>>>>
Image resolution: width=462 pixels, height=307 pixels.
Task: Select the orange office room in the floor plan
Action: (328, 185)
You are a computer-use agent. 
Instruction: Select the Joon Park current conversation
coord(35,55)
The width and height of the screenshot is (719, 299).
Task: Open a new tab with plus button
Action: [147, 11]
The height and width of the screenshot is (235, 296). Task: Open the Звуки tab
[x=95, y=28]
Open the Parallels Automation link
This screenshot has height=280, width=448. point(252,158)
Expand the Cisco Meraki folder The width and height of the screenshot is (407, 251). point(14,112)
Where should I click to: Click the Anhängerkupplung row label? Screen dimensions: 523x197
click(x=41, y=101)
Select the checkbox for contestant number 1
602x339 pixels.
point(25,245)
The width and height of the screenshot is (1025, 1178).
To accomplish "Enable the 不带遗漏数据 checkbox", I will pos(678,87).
<<<<
>>>>
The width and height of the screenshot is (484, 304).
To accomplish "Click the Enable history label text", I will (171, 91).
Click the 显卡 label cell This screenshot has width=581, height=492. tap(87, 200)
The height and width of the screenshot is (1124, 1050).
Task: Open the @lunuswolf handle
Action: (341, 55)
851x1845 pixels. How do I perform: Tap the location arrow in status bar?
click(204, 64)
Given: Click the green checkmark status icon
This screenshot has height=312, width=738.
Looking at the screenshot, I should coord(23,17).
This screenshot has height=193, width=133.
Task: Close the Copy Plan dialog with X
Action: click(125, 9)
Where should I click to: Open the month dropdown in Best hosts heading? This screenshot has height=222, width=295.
<<<<
>>>>
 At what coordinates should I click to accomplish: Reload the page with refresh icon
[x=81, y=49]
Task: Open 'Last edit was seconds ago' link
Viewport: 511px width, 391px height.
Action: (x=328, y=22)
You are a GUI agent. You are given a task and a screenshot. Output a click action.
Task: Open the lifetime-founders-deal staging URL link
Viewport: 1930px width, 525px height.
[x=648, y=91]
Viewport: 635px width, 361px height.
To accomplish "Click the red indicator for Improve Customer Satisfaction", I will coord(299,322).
<<<<
* _TASK ITEM_: Could you retype exactly the lines above, starting at the line that contains "The height and width of the screenshot is (235, 296)." and ending at the line that contains "The width and height of the screenshot is (1025, 1178).", and nothing more?

* _OUTPUT_:
The height and width of the screenshot is (235, 296). Task: Open the Звуки tab
[x=95, y=28]
Open the Parallels Automation link
This screenshot has height=280, width=448. point(252,158)
Expand the Cisco Meraki folder The width and height of the screenshot is (407, 251). point(14,112)
Where should I click to: Click the Anhängerkupplung row label? Screen dimensions: 523x197
click(x=41, y=101)
Select the checkbox for contestant number 1
602x339 pixels.
point(25,245)
The width and height of the screenshot is (1025, 1178).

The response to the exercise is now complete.